• [Extract]:
[BEGIN]
On 11/09/18 22:58, mngr wrote:
Hi,

I have to declare some new HAL modules, which is the best way to do it?

First one: when a security switch gets pressed I have to pause the printing and override actual temperature and position (move up of a cm), before resuming printing I need to wait for the temperature to be on point.
My idea: defining a new "pause" button, outside of axis, and show it in a glade panel. this module will know the switch state and pause axis, and know temperature so it will resume axis only when it is possible.
I looked in the guide, I guess I should do it in icomp, is it suited? or is there a better way?

I have just included a 'watch' instantiated component into machinekit, along with a demo sim

https://github.com/machinekit/machinekit/blob/master/src/hal/user_icomps/watch.c
https://github.com/machinekit/machinekit/tree/master/configs/sim/axis/watch-demo-sim

You may find it of use, in itself or as a guide, as I wrote it to get over the problem of monitoring a pin value without constantly calling halcmd and trying to parse the output.
(which is what M109 in FDM does)

The sim demo shows how to use it in a dummy FDM printer heater scenario, setting a pin or signal to the target value (eg. heater component)
monitoring a pin value and setting an output pin and triggering a message in a pyvcp panel when it reaches a target value.


Second one: this is more like a driver, I have to take the commanded position from axis, do some stepgen-magic things and send the velocity to the stepper controller via spi. (the point is sending something via spi, from a raspberry)
[END]
• [Provided records]:
[BEGIN]
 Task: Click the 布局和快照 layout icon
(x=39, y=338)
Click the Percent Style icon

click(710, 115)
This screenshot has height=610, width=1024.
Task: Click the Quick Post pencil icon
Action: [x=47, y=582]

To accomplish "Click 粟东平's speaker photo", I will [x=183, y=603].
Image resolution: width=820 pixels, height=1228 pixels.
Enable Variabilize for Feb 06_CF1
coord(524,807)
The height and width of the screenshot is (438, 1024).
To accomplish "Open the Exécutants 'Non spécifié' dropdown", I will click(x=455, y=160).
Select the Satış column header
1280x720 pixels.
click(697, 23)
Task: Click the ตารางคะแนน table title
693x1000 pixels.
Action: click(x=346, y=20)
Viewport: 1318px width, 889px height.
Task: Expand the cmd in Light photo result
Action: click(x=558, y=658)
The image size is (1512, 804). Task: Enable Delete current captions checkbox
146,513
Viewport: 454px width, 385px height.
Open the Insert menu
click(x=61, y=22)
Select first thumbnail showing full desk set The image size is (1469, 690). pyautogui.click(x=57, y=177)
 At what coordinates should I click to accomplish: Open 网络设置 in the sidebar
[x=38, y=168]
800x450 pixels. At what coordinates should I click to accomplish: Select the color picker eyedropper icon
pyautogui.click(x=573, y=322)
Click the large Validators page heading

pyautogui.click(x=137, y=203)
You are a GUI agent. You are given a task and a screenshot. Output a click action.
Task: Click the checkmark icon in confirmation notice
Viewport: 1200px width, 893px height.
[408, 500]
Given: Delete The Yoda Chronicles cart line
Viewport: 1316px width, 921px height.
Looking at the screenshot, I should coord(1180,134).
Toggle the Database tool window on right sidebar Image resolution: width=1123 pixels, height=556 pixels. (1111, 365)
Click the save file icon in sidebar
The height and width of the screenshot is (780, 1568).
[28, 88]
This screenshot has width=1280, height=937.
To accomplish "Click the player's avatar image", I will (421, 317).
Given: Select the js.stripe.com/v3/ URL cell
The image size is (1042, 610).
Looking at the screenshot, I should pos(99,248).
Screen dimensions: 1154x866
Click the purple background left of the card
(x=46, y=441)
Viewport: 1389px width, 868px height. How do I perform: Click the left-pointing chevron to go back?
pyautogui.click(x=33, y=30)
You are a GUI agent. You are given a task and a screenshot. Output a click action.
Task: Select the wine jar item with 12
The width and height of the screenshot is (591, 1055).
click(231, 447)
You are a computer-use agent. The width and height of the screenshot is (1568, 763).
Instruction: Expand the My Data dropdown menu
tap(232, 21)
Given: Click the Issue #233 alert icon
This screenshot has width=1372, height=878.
[END]
• [Exercise description]: The message about declaring new HAL modules describes a second module that works like a driver. List each step that module has to perform.

• [Output below]:
- Take the commanded position from axis.
- Do some stepgen-magic things.
- Send the velocity to the stepper controller via spi.